The New Partnership for Africa 's Development states will also undertake a series of commitments towards meeting basic standards of good governance and democratic behaviour while, at the same time, giving support to each other. Participating states will be supported in undertaking such desired institutional reforms where required. Within six months of its institutionalisation, the New Partnership for Africa's Development leadership will identify recommendations on appropriate diagnostic and assessment tools, in support of compliance with the shared goals of good governance, as well as to identify institutional weaknesses and to seek resources and expertise for addressing these weaknesses.

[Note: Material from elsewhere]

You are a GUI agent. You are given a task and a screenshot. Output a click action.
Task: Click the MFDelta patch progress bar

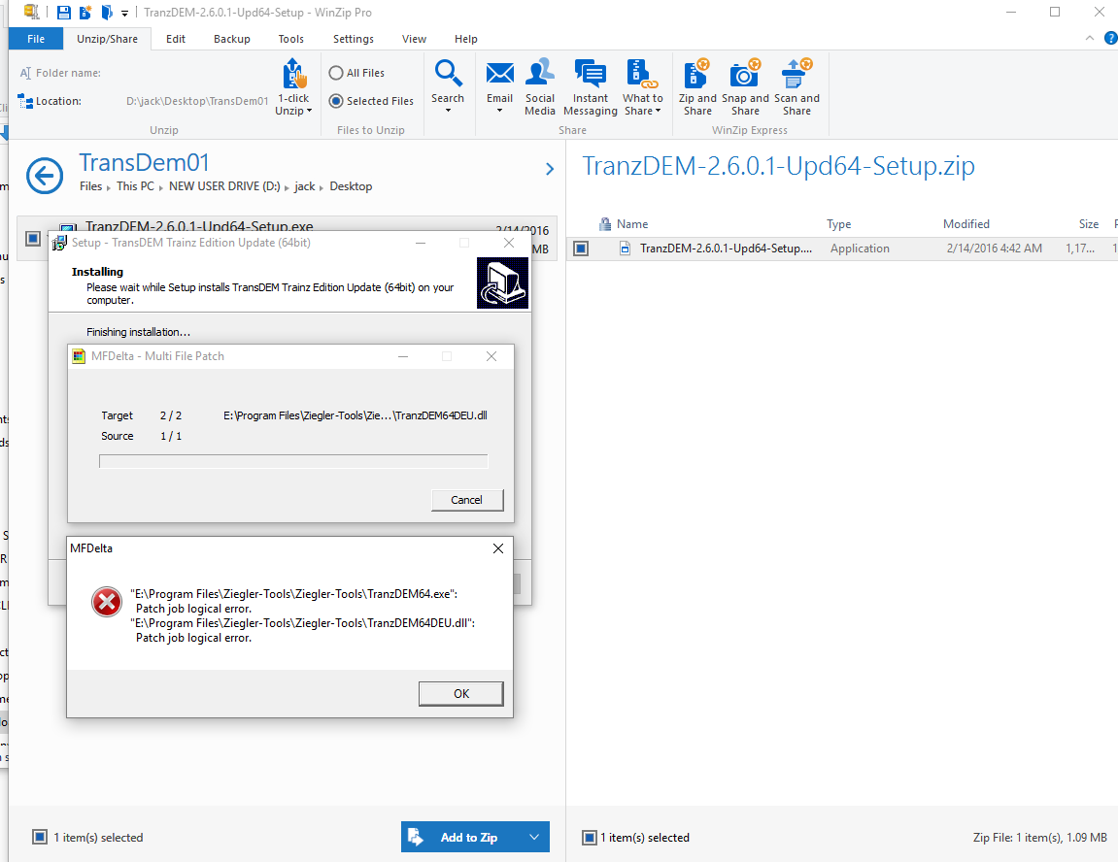293,461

In order to strengthen political governance and build capacity to meet these commitments, the New Partnership for Africa 's Development leadership will undertake a process of targeted capacity-building initiatives. These institutional reforms will focus on:

- Administrative and civil services;

- Strengthening parliamentary oversight;

- Promoting participatory decision-making;

- Adopting effective measures to combat corruption and embezzlement;

- Undertaking judicial reforms.

Countries participating in the initiative will take the lead in supporting and building institutions and initiatives that protect these commitments. They will dedicate their efforts towards creating and strengthening national, sub-regional and continental structures that support good governance.

The Heads of State Forum on the New Partnership for Africa 's Development will serve as a mechanism through which the leadership of the New Partnership for Africa 's Development will periodically monitor and assess the progress made by African countries in meeting their commitment towards achieving good governance and social reforms. The Forum will also provide a platform for countries to share experiences with a view to fostering good governance and democratic practices.